ClimbAware - Investigating Perception and Acceptance of Wearables in Rock Climbing

Felix Kosmalla; Frederik Wiehr; Florian Daiber; Antonio Krüger

In: Proceedings of the SIGCHI Conference on Human Factors in Computing Systems. ACM International Conference on Human Factors in Computing Systems (CHI-16). ACM International Conference on Human Factors in Computing Systems (CHI-16), May 7-12, San Jose, CA, USA, ACM, 2016.
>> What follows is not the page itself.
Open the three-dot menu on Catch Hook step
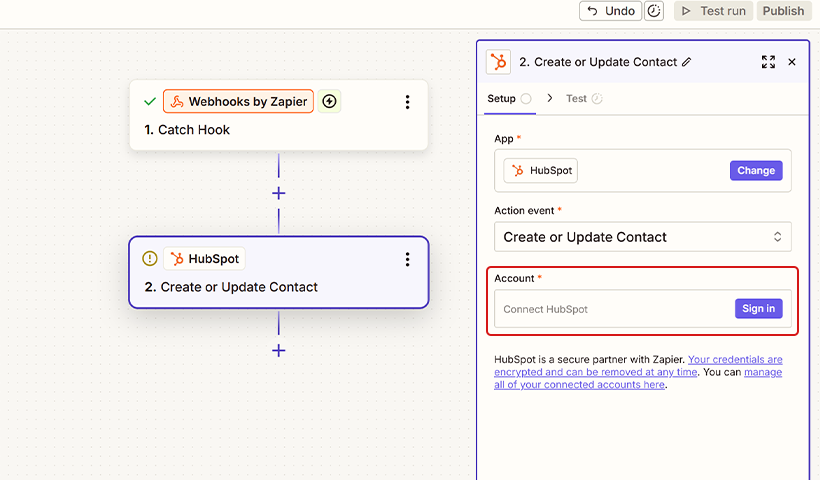 pyautogui.click(x=407, y=102)
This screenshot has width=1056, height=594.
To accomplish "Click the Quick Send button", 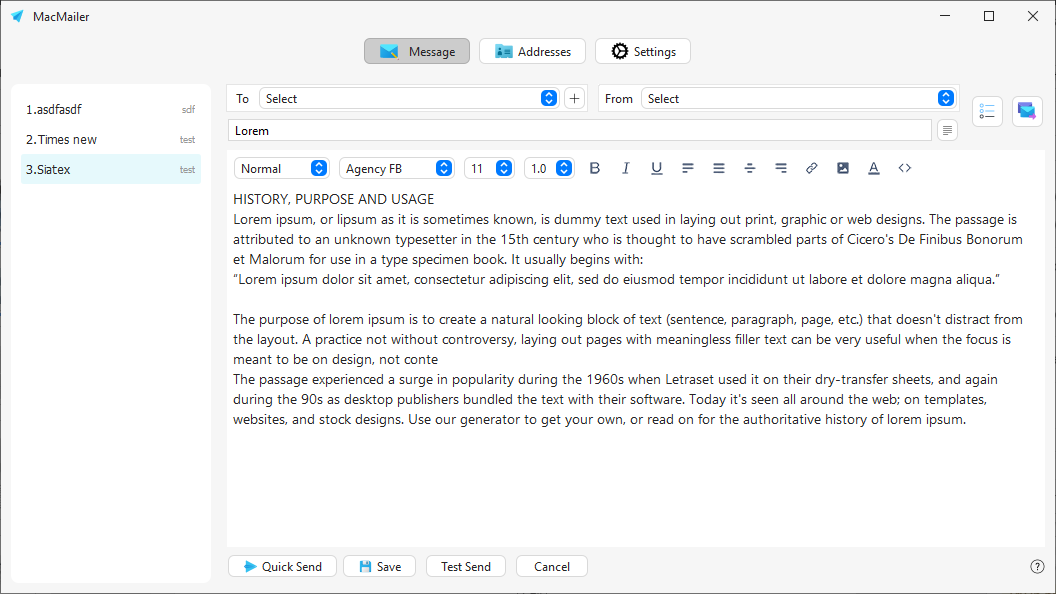I will (x=282, y=566).
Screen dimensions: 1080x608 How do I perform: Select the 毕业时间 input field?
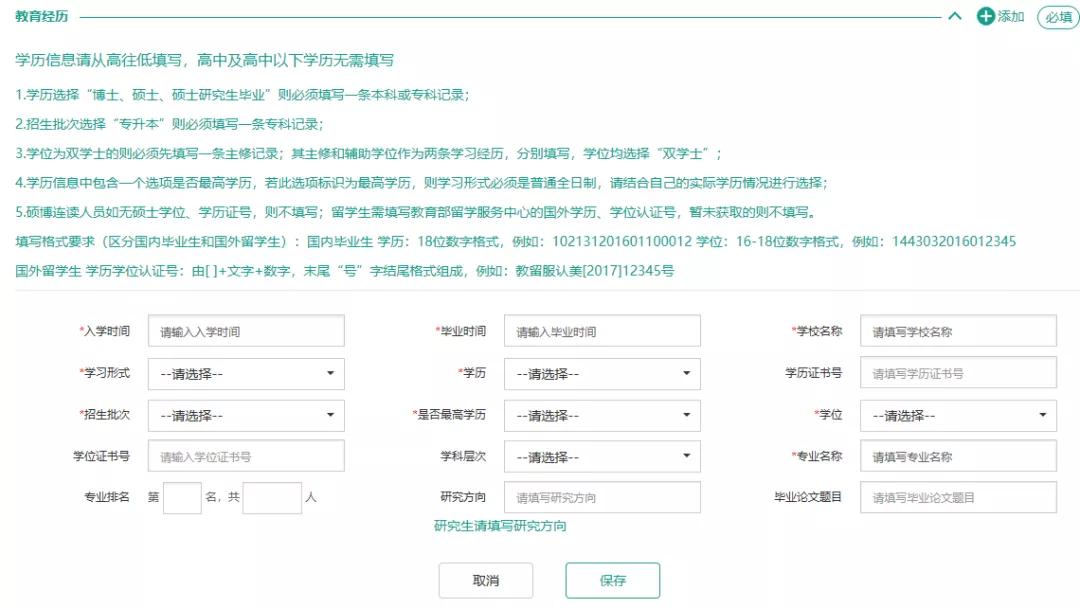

Wearable sports devices like GPS watches and heart rate monitors are ubiquitous in sports like running or road cycling and enable the users to receive real-time performance feedback. Although rock climbing is a trending sport, there are little to no consumer electronics available to support rock climbing training during exercise. In this paper, we investigated the acceptance and appropriateness of wearables in climbing on different body parts. Based on an online survey with 54 climbers, we designed a wearable device and conducted a perception study with 12 participants in a climbing gym. Using vibro-tactile, audible, and visual cues while climbing an easy route and a hard route, requiring high physical and cognitive load, we found that the most suited notification channel is sound, directly followed by vibro-tactile output. Light has been found to be inappropriate for the use in the sport of climbing.